* Text extract:
····················
Johnny Lee (born John Lee Ham; July 3, 1946) is an American country music singer. His 1980 single "Lookin' for Love" became a crossover hit, spending three weeks at number 1 on the Billboard country singles chart while also appearing in the top 5 on the Billboard Hot 100 chart and top 10 on Billboards Adult Contemporary chart. He racked up 17 top 40 country hits in the early and mid-1980s.

Biography
Lee was born in Texas City, Texas, and grew up on a dairy farm in nearby Alta Loma (now part of Santa Fe, Texas). In high school he formed a rock n' roll band, "Johnny Lee and the Roadrunners". After graduation, Lee enlisted in the United States Navy and served a tour of duty on the USS Chicago, a guided missile cruiser. After his discharge, he had his name legally changed from John Lee Ham to Johnny Lee. He played cover tunes in Texas nightclubs and bars throughout the late 1960s.

Lee worked 10 years with Mickey Gilley, both on tour and at Gilley’s Club in Pasadena, Texas. The soundtrack from the 1980 hit movie Urban Cowboy, which was largely shot at Gilley's, catapulted Lee to fame. The record spawned several hit singles, including "Lookin' for Love."

Lee also had five other songs reach the top of the Billboard magazine Hot Country Singles chart: "One in a Million" (1980), "Bet Your Heart on Me" (1981), "The Yellow Rose" (1984, a duet with Lane Brody and the theme song to the NBC TV-series of the same name), and "You Could Have Heard a Heartbreak" (1984). His other hits include "Pickin' Up Strangers" (1981), "Prisoner of Hope" (1981), "Cherokee Fiddle"(1982), "Sounds Like Love"(1982), "When You Fall In Love"(1982), "Be There For Me Baby"(1981), "Hey Bartender" (1983), "Rollin' Lonely"(1984), and "Save the Last Chance" (1985).
····················
* Supplied data:
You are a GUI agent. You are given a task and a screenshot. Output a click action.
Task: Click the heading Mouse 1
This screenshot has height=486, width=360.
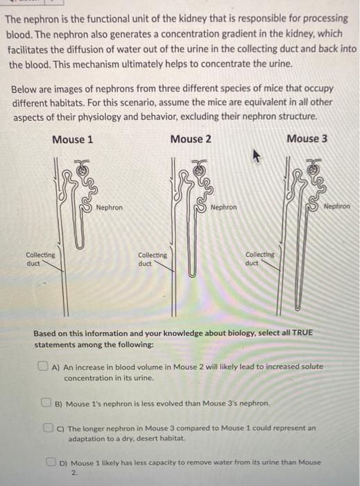pyautogui.click(x=72, y=139)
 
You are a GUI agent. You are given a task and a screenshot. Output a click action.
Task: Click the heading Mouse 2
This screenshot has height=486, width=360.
pyautogui.click(x=191, y=139)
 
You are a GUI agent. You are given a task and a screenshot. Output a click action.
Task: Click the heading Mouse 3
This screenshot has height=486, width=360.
pyautogui.click(x=307, y=139)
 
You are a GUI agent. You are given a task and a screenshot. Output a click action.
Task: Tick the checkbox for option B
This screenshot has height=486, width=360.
pyautogui.click(x=46, y=401)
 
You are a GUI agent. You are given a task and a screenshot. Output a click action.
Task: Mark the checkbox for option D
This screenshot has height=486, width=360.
pyautogui.click(x=52, y=461)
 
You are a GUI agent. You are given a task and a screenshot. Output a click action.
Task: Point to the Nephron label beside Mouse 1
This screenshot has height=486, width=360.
pyautogui.click(x=110, y=207)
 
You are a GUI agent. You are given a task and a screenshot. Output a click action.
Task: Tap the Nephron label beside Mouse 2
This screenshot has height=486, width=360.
pyautogui.click(x=223, y=207)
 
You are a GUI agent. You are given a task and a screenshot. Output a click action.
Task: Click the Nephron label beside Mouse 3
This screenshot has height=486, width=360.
pyautogui.click(x=336, y=206)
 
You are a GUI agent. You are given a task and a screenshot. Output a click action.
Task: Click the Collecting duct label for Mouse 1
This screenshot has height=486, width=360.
pyautogui.click(x=40, y=259)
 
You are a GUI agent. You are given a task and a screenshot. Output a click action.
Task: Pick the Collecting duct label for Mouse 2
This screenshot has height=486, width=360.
pyautogui.click(x=153, y=260)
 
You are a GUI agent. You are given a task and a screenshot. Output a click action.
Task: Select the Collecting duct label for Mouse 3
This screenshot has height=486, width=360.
pyautogui.click(x=260, y=259)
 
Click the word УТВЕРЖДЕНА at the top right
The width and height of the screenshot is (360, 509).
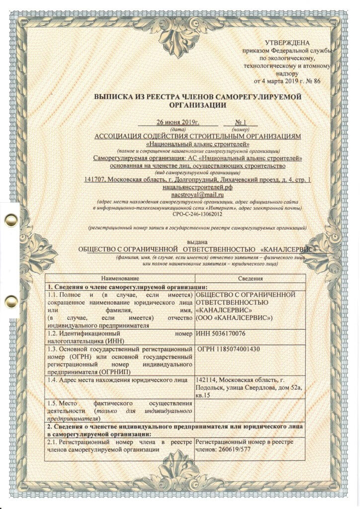(x=287, y=43)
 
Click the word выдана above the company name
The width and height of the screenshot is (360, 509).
(x=198, y=239)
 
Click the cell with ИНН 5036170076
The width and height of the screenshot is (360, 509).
(x=221, y=333)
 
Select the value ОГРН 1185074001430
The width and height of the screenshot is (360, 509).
(x=229, y=348)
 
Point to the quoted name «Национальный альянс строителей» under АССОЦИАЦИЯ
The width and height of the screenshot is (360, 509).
(x=198, y=143)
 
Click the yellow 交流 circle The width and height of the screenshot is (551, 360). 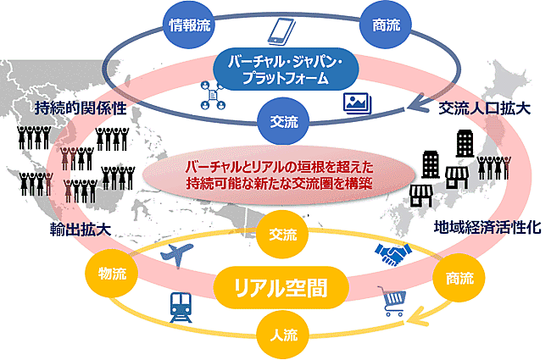point(282,235)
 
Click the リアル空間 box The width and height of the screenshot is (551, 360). point(281,286)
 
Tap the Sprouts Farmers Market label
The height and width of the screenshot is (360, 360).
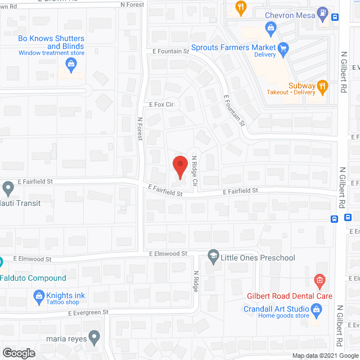pyautogui.click(x=233, y=48)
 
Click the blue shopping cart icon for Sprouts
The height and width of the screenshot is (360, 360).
pyautogui.click(x=284, y=48)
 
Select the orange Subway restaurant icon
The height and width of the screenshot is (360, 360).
pyautogui.click(x=322, y=86)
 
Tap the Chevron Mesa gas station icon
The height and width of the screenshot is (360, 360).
pyautogui.click(x=322, y=11)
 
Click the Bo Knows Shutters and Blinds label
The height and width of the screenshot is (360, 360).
pyautogui.click(x=51, y=42)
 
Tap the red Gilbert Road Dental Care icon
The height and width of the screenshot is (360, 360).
pyautogui.click(x=319, y=280)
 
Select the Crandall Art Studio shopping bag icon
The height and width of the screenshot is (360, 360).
pyautogui.click(x=317, y=309)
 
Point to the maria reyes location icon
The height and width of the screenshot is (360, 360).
pyautogui.click(x=94, y=338)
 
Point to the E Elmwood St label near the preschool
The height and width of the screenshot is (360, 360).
pyautogui.click(x=168, y=254)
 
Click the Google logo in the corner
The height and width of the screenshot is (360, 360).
pyautogui.click(x=18, y=353)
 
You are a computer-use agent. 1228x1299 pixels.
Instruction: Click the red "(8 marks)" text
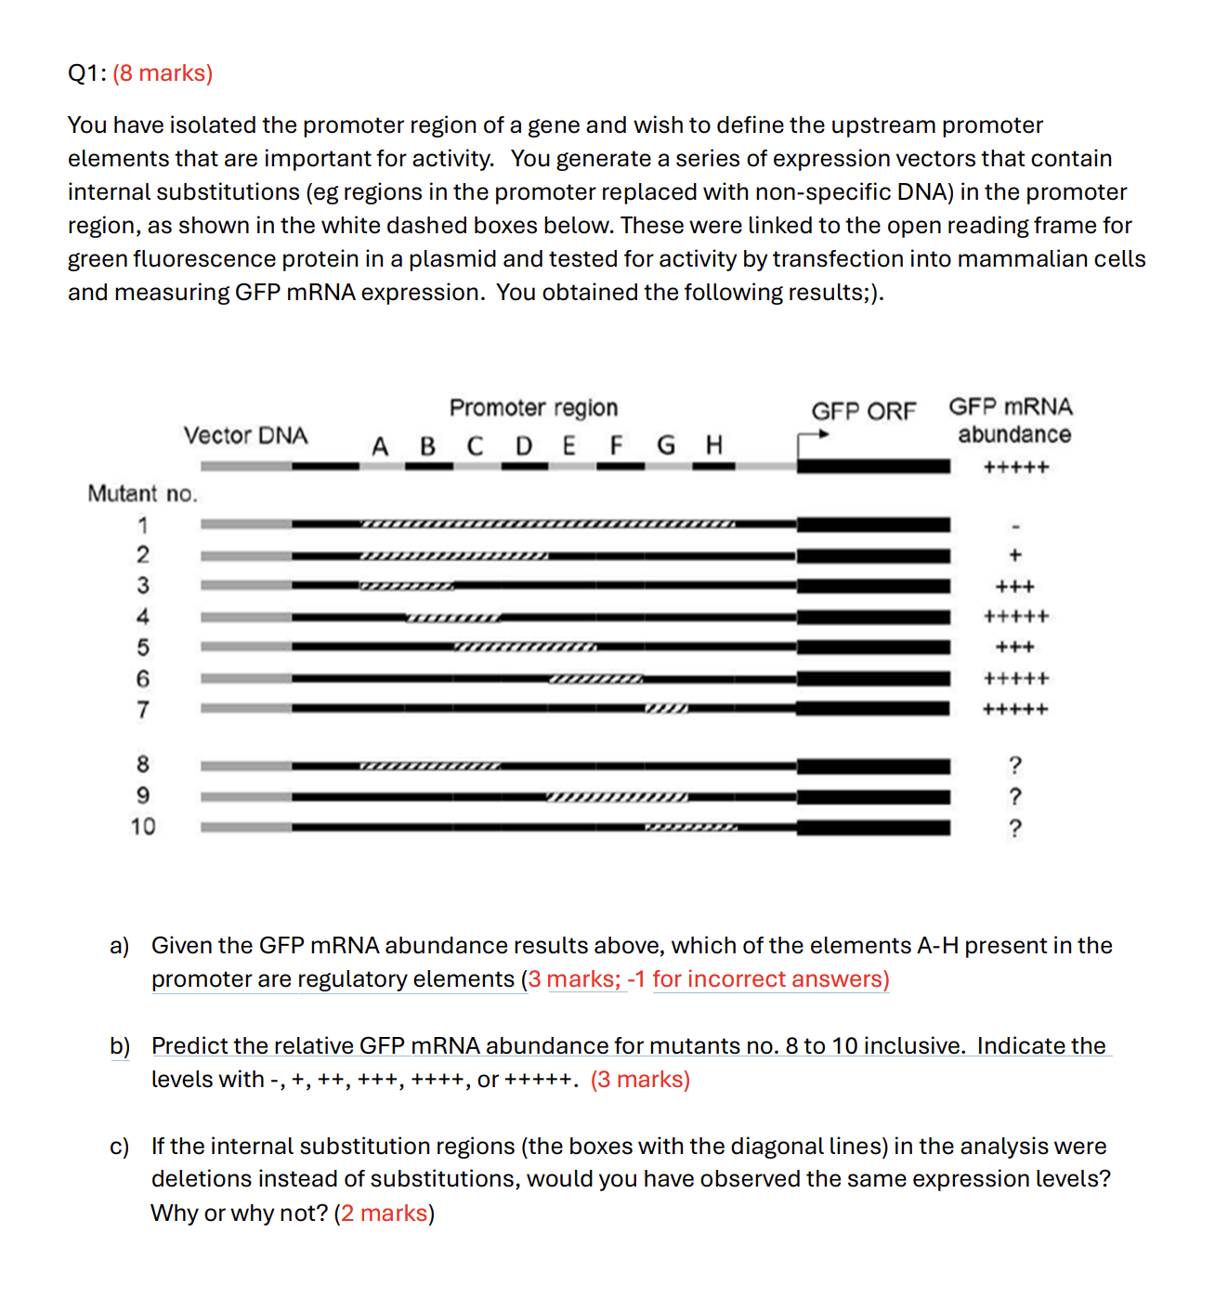(x=163, y=73)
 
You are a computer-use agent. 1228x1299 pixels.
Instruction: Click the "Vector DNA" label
(x=245, y=436)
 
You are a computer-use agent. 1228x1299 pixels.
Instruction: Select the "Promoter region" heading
(x=533, y=408)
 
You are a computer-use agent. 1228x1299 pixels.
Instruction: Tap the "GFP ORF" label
(x=863, y=411)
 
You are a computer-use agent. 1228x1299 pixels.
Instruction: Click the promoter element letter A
(x=380, y=447)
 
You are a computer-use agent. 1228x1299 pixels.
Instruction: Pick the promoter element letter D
(x=524, y=447)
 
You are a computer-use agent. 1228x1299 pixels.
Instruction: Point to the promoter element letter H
(x=713, y=445)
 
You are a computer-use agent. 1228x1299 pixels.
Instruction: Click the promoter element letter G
(x=666, y=446)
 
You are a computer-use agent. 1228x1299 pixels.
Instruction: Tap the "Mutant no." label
(x=142, y=493)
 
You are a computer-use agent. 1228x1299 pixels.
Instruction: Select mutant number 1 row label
(x=142, y=525)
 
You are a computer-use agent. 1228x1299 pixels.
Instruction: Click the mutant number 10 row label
(x=142, y=826)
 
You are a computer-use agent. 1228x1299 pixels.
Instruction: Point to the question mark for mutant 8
(x=1014, y=765)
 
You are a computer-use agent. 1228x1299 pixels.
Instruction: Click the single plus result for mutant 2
(x=1014, y=556)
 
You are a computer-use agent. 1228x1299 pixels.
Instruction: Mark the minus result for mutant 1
(x=1014, y=526)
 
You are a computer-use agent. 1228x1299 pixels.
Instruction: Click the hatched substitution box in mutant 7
(x=667, y=709)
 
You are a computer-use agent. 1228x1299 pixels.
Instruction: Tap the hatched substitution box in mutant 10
(x=691, y=827)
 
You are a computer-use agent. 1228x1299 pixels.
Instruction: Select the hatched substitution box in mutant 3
(x=407, y=586)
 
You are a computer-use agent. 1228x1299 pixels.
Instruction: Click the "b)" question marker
(x=120, y=1046)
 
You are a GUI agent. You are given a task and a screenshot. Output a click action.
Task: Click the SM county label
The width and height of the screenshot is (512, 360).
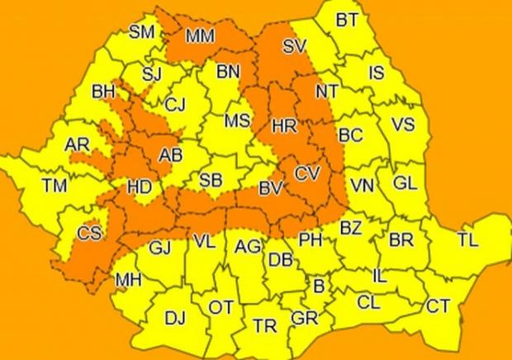(x=143, y=32)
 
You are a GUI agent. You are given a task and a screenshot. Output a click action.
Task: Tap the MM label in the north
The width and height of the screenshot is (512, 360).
(x=201, y=36)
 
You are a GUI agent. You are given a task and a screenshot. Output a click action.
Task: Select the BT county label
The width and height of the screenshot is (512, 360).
(x=347, y=21)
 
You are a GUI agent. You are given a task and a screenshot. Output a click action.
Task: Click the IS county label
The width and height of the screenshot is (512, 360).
(x=376, y=73)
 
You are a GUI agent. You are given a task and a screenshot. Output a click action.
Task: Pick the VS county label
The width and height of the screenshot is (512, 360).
(x=402, y=125)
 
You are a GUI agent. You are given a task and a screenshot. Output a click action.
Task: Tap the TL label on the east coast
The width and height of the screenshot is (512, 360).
(x=467, y=240)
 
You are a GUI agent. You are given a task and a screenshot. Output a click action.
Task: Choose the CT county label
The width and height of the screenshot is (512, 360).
(x=438, y=306)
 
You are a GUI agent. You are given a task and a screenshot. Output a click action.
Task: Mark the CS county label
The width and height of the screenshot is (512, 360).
(x=89, y=234)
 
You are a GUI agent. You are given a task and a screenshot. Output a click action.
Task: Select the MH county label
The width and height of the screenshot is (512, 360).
(x=128, y=281)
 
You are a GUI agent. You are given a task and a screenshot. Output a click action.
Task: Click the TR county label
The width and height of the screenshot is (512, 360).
(x=265, y=326)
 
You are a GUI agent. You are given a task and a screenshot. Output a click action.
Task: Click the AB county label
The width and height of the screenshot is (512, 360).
(x=171, y=154)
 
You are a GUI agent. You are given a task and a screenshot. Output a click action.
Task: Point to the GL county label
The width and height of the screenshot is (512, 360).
(x=405, y=182)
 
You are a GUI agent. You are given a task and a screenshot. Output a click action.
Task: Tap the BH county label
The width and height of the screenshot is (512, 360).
(x=104, y=91)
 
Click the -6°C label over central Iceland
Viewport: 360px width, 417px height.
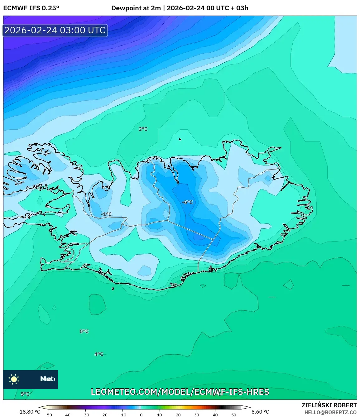(x=187, y=202)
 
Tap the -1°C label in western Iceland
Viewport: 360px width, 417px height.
(x=106, y=214)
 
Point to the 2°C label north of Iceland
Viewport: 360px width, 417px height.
(x=143, y=129)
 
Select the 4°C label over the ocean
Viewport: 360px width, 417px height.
(x=99, y=354)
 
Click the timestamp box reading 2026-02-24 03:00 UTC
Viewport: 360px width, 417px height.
(x=55, y=30)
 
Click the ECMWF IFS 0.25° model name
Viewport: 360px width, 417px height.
(x=31, y=8)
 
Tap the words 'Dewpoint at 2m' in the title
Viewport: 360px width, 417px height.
(x=136, y=8)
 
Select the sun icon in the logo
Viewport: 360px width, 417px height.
(x=14, y=379)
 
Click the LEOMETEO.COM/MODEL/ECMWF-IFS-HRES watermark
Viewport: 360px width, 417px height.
(x=180, y=392)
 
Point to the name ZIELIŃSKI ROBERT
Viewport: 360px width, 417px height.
(x=329, y=405)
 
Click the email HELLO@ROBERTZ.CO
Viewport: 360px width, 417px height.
(x=330, y=412)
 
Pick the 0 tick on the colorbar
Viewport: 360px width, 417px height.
(x=141, y=415)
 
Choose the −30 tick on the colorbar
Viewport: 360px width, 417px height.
(x=85, y=415)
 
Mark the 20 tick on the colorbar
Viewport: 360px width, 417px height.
(x=178, y=415)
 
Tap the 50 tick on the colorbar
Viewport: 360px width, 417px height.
(x=234, y=415)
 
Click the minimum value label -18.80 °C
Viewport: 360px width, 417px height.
(x=29, y=412)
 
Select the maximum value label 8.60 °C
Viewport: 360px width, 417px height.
(x=260, y=412)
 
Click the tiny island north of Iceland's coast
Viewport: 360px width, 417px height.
(x=180, y=140)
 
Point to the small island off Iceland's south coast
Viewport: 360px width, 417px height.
(x=113, y=289)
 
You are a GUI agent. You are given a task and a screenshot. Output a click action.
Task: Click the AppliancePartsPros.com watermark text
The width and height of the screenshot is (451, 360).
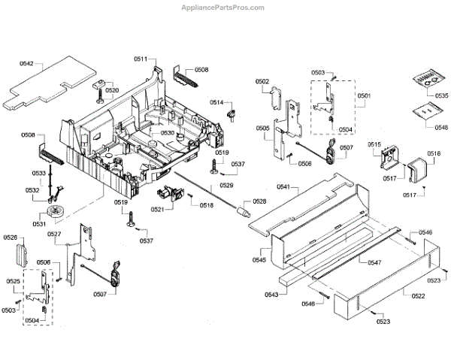click(223, 8)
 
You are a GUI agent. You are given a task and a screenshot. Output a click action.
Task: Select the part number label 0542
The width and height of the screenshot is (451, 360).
click(26, 65)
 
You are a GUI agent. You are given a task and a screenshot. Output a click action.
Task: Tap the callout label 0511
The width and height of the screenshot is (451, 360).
click(141, 59)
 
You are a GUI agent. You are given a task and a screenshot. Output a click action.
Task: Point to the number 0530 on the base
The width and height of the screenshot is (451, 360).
click(166, 133)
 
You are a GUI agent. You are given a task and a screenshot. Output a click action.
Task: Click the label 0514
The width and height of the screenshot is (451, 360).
click(216, 101)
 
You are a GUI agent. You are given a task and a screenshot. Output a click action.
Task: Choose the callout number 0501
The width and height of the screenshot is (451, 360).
click(364, 96)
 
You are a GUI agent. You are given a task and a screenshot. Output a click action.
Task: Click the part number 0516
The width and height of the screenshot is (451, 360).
click(434, 153)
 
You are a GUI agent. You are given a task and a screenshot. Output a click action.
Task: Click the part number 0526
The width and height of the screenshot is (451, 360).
click(11, 237)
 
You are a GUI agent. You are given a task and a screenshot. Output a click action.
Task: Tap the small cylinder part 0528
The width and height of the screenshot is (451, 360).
click(243, 210)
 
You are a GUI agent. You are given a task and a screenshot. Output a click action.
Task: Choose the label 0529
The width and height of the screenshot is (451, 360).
click(226, 184)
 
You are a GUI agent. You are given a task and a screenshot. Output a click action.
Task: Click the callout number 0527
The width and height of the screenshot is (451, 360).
click(54, 234)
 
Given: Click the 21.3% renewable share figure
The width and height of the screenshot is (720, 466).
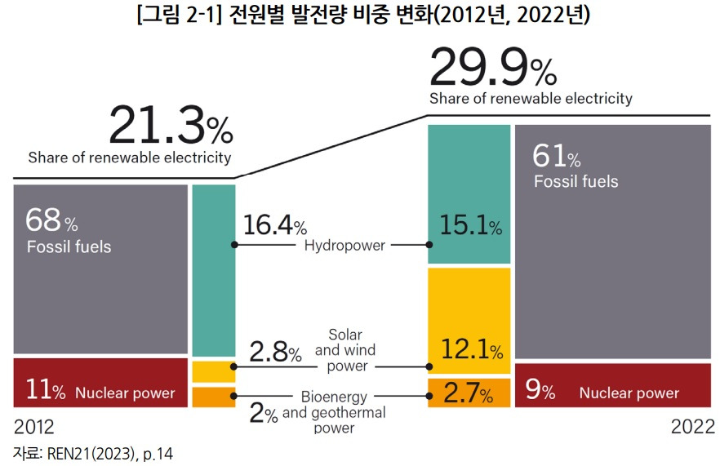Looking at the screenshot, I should coord(170,126).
····················
* Actions to take:
- a) Reproduce the part of the Johnny Lee biography that opens with the words containing "Johnny Lee (born" and closes with "early and mid-1980s.".
- b) In the Johnny Lee biography, on which ship did Lee serve during his Navy tour of duty?

* Completed exercise:
- a)
Johnny Lee (born John Lee Ham; July 3, 1946) is an American country music singer. His 1980 single "Lookin' for Love" became a crossover hit, spending three weeks at number 1 on the Billboard country singles chart while also appearing in the top 5 on the Billboard Hot 100 chart and top 10 on Billboards Adult Contemporary chart. He racked up 17 top 40 country hits in the early and mid-1980s.

- b) The USS Chicago, a guided missile cruiser.